**YOUR OBJECTIVE:** Every entry should be duplicated verbatim, and no picture may appear in the copy.

**LISTED ENTRIES:**
○ ○ ○ ○ ○

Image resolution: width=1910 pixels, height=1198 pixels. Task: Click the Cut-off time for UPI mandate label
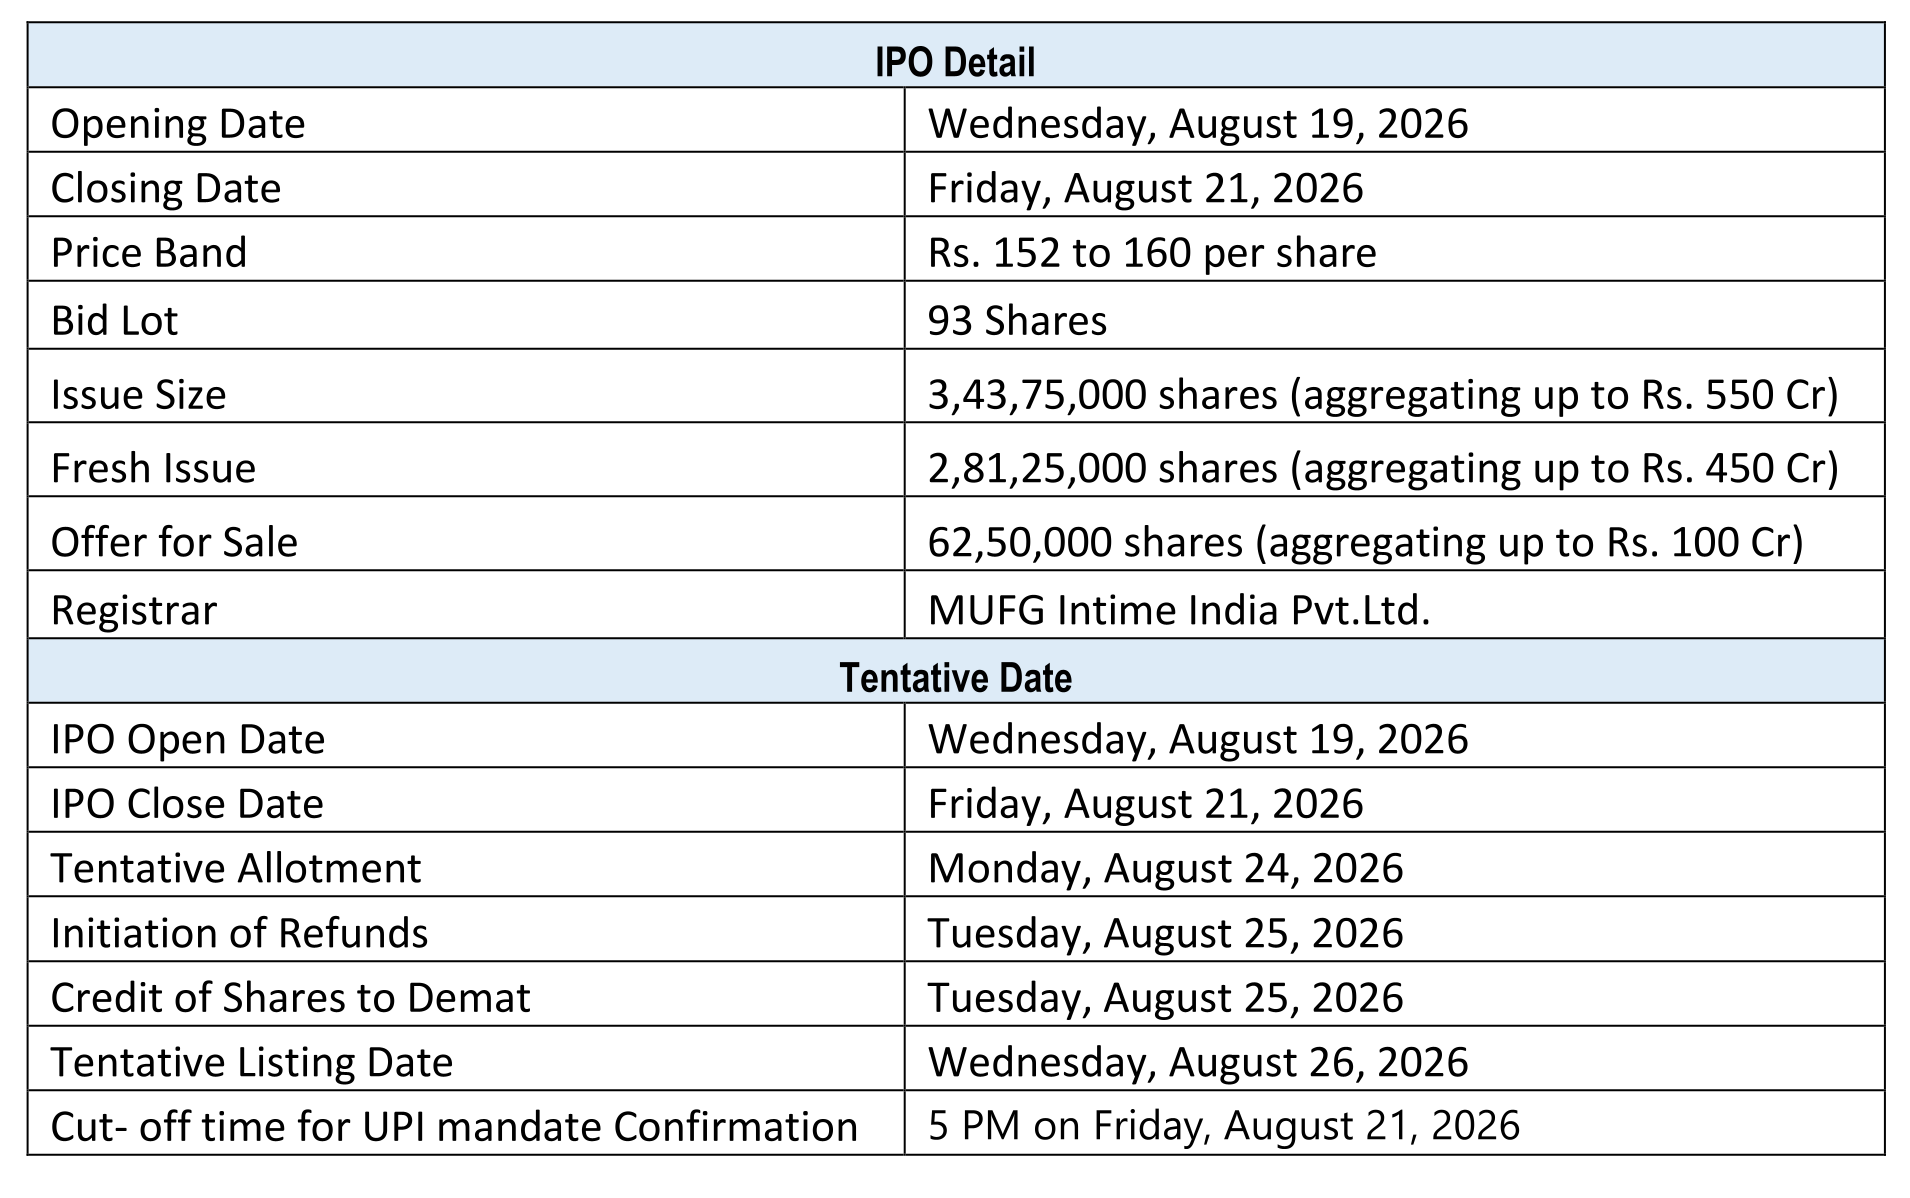(454, 1127)
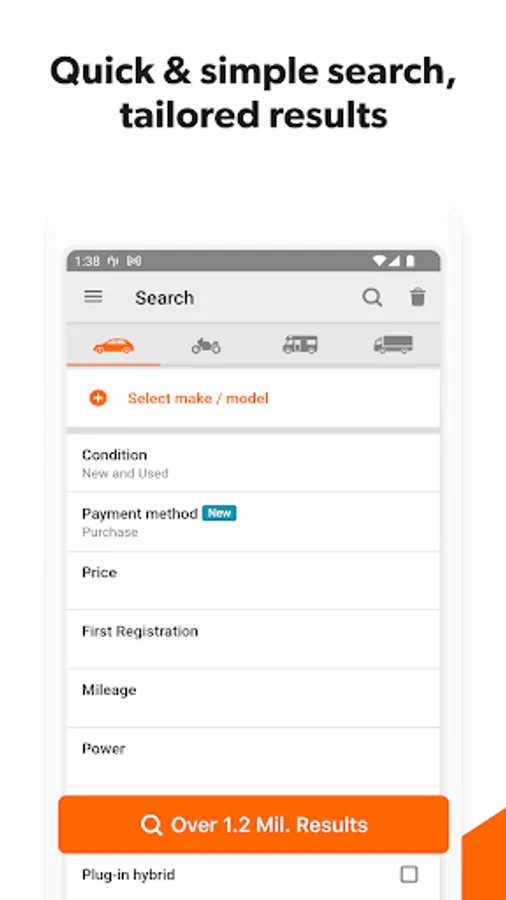Open the Condition New and Used option
This screenshot has height=900, width=506.
pyautogui.click(x=253, y=463)
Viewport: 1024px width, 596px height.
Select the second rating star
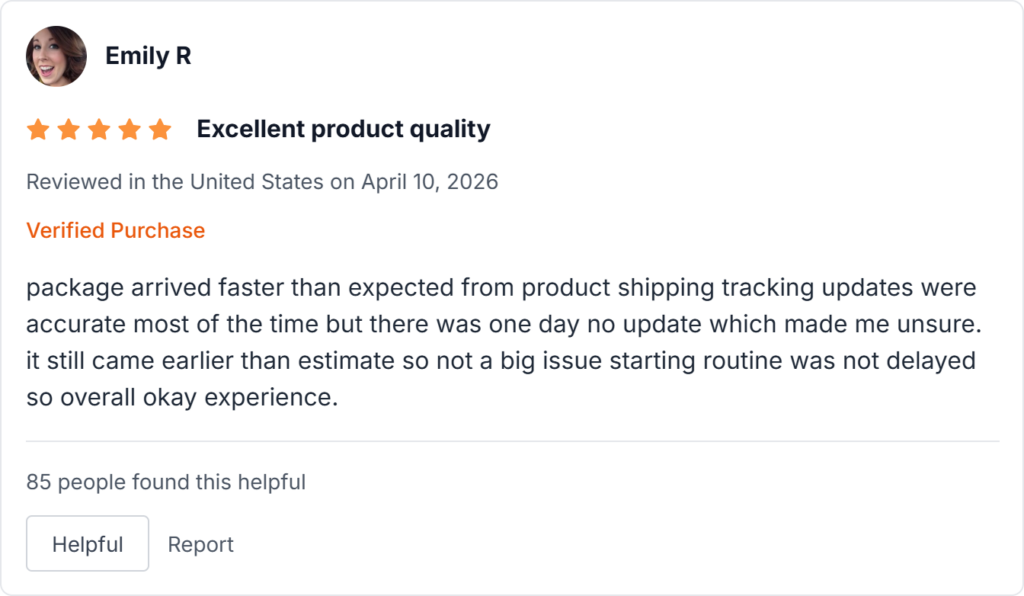[x=68, y=130]
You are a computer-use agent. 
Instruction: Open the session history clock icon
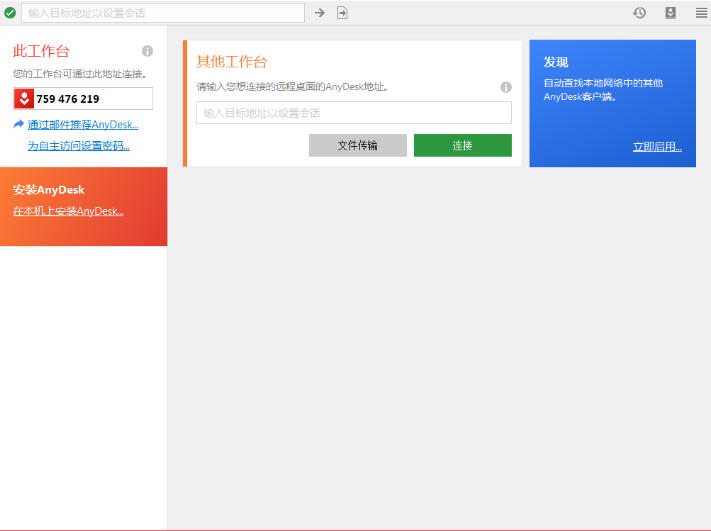(639, 13)
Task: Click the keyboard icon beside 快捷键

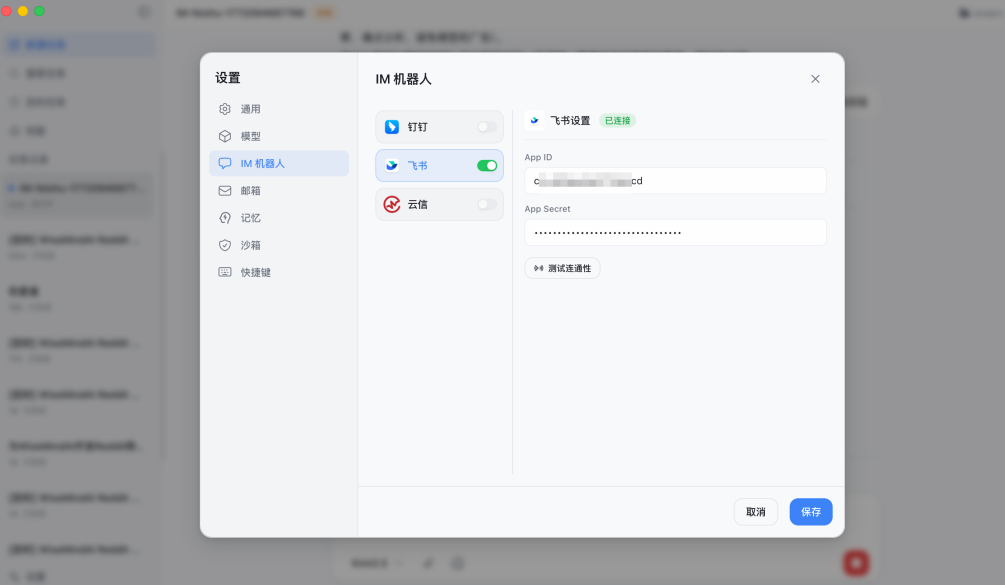Action: 225,272
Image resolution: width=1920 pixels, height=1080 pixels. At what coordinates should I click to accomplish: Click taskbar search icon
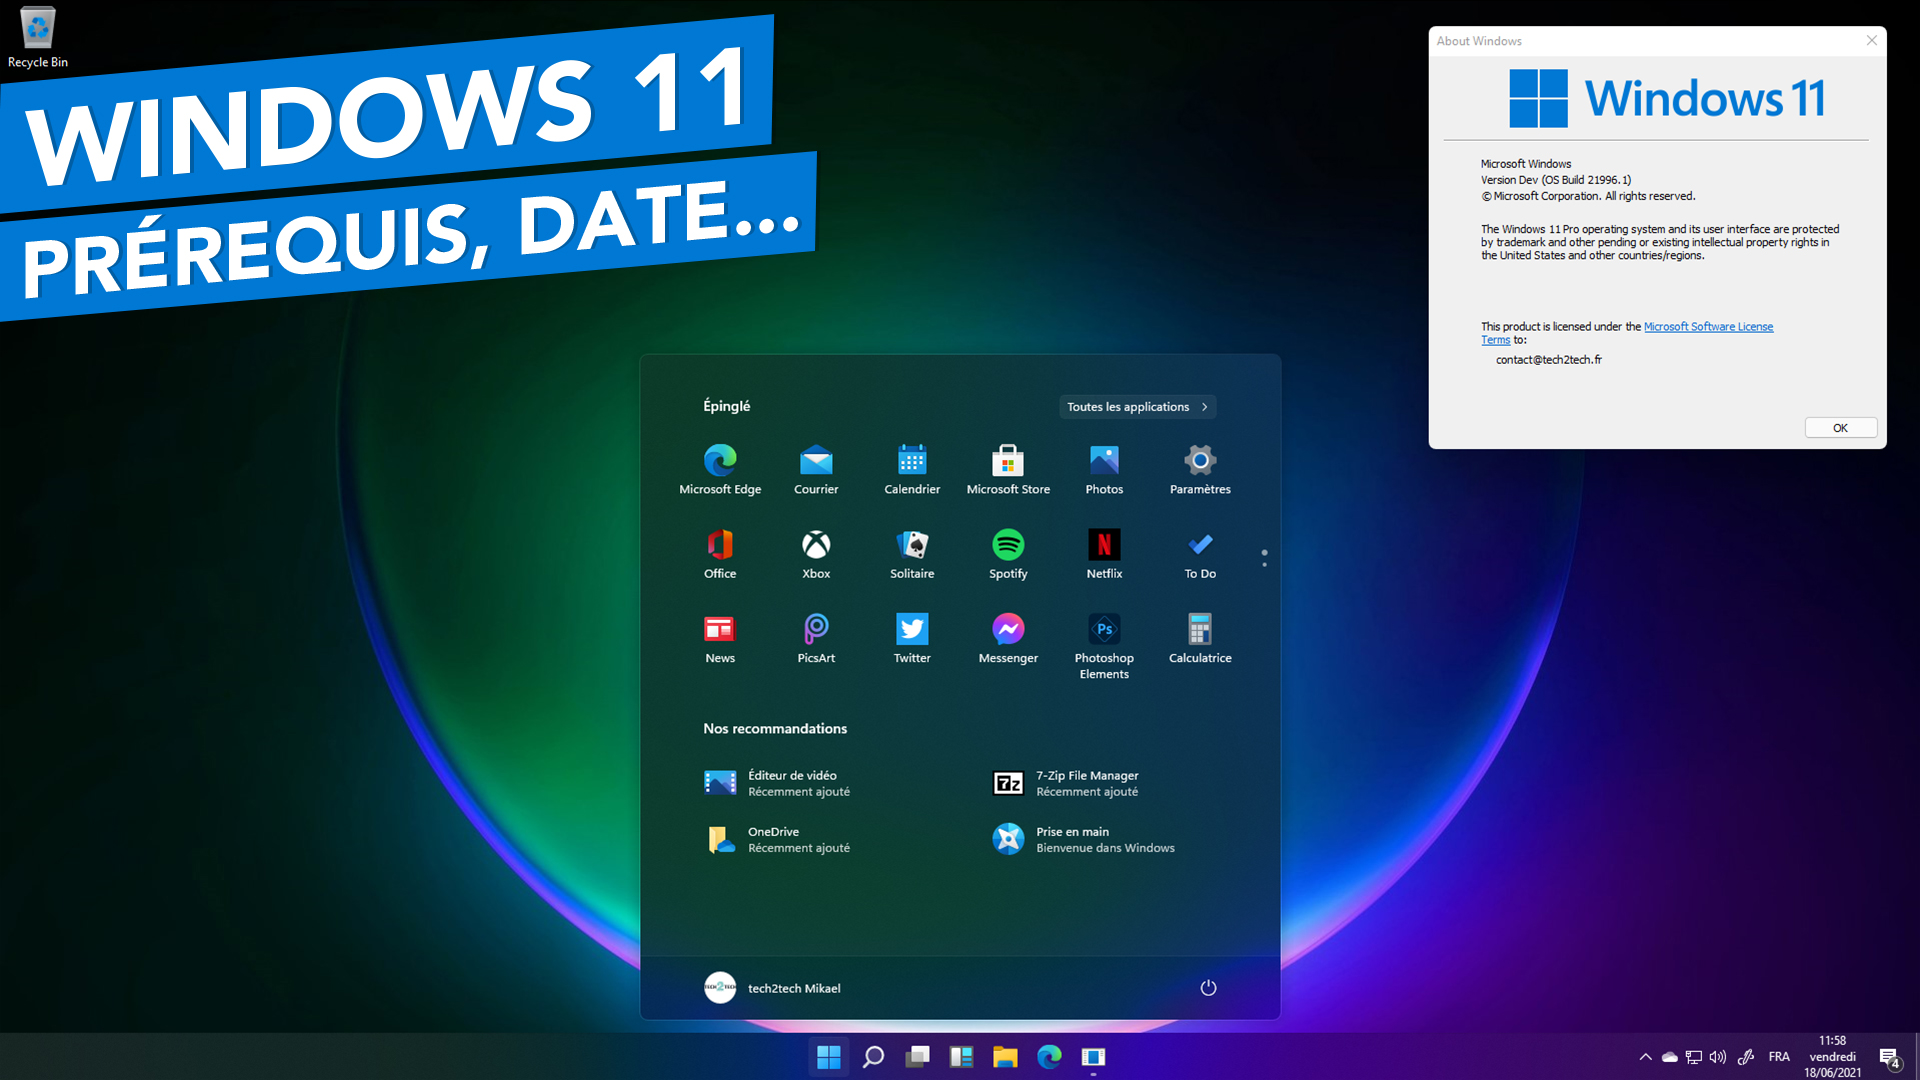tap(869, 1055)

○ ○ ○ ○ ○

**ANSWER TO THE EXERCISE:**
Image resolution: width=1910 pixels, height=1198 pixels. Task: Click the Cut-off time for UPI mandate label
(454, 1127)
Open the Condition New and Used option
This screenshot has height=900, width=506.
pyautogui.click(x=253, y=463)
Viewport: 1024px width, 596px height.
Select the second rating star
[x=68, y=130]
You are a computer-use agent. 
Instruction: Open the session history clock icon
(639, 13)
Task: Click the keyboard icon beside 快捷键

Action: 225,272
Image resolution: width=1920 pixels, height=1080 pixels. At what coordinates should I click to accomplish: Click taskbar search icon
tap(869, 1055)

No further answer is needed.